6 God in his holiness hath spoke;
herein I will take pleasure:
Shechem I will divide, and forth
will Succoth's valley measure.

7 Gilead I claim as mine by right;
Manasseh mine shall be;
Ephraim is of mine head the strength;
Judah gives laws for me;

8 Moab's my washing-pot; my shoe
I'll over Edom throw;
And over Palestina's land
I will in triumph go.

9 O who is he will bring me to
the city fortify'd?
O who is he that to the land
of Edom will me guide?

10 O God, which hadest us cast off,
this thing wilt thou not do?
Ev'n thou, O God, which didest not
forth with our armies go?

11 Help us from trouble; for the help
is vain which man supplies.
12 Through God we'll do great acts; he shall
tread down our enemies.

[Edited on 11-4-2005 by joshua]


----------



## NaphtaliPress (Nov 6, 2005)

*The Comprehensive Psalter sets Psalm 60:1-12 to the tune KILSYTH (CM, GEISTLICHE LIEDER, Leipsic, 1545). Text below is as it is in the CP. Download tune below text.


Psalm 60:1-12

To the chief Musician upon Shushan-eduth, Michtam of David, to
teach; when he strove with Aram-naharaim, and with Aramzobah,
when Joab returned and smote of Edom in the valley of
Salt twelve thousand.*

_p_ 1 O Lord, thou hast rejected us, and scatter´d us abroad;
Thou justly hast displeased been; return to us, O God.
2 The earth to tremble thou hast made; therein didst breaches make:
Do thou thereof the breaches heal, because the land doth shake.
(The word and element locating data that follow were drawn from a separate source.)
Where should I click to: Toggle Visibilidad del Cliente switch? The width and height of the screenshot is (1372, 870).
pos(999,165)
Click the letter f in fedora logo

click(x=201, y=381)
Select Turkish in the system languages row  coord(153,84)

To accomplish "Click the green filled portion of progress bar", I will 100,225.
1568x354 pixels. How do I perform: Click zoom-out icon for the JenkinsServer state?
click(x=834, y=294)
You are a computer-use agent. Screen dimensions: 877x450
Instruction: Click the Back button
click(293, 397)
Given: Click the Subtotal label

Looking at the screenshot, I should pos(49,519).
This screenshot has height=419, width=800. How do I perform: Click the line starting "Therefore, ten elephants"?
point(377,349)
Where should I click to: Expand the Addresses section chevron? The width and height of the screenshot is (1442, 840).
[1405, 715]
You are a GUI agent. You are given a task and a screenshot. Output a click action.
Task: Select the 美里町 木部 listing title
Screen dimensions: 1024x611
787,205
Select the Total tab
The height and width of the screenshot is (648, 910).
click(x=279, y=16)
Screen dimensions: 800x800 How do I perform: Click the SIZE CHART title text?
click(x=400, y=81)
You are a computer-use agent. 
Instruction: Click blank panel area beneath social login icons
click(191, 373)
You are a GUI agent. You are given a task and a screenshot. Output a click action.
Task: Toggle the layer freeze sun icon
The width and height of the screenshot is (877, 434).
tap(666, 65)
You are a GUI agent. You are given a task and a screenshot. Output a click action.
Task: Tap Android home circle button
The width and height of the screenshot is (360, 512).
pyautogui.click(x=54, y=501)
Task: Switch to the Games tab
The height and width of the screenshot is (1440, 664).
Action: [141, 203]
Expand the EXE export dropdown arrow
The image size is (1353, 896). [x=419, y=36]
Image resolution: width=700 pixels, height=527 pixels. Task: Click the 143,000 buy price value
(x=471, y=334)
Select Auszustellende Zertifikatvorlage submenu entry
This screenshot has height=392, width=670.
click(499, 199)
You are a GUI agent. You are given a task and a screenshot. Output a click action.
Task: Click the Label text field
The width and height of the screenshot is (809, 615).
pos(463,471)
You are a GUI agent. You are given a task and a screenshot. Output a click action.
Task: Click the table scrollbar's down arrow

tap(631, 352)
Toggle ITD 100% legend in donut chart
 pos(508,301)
3 Unto thy people thou hard things hast shew´d, and on them sent;
And thou hast caused us to drink wine of astonishment.
_mf _4 And yet a banner thou hast giv´n to them who thee do fear;
That it by them, because of truth, displayed may appear.

5 That thy beloved people may deliver´d be from thrall,
Save with the pow´r of thy right hand, and hear me when I call.
_m_ 6 God in his holiness hath spoke; herein I will take pleasure:
Shechem I will divide, and forth will Succoth´s valley measure.

7 Gilead I claim as mine by right; Manasseh mine shall be;
Ephraim is of mine head the strength; Judah gives laws for me;
8 Moab´s my washing-pot; my shoe I´ll over Edom throw;
And over Palestina´s land I will in triumph go.

9 O who is he will bring me to the city fortify´d?
O who is he that to the land of Edom will me guide?
10 O God, which hadest us cast off, this thing wilt thou not do?
Ev´n thou, O God, which didest not forth with our armies go?

11 Help us from trouble; for the help is vain which man supplies.
12 Through God we´ll do great acts; he shall tread down our enemies.


----------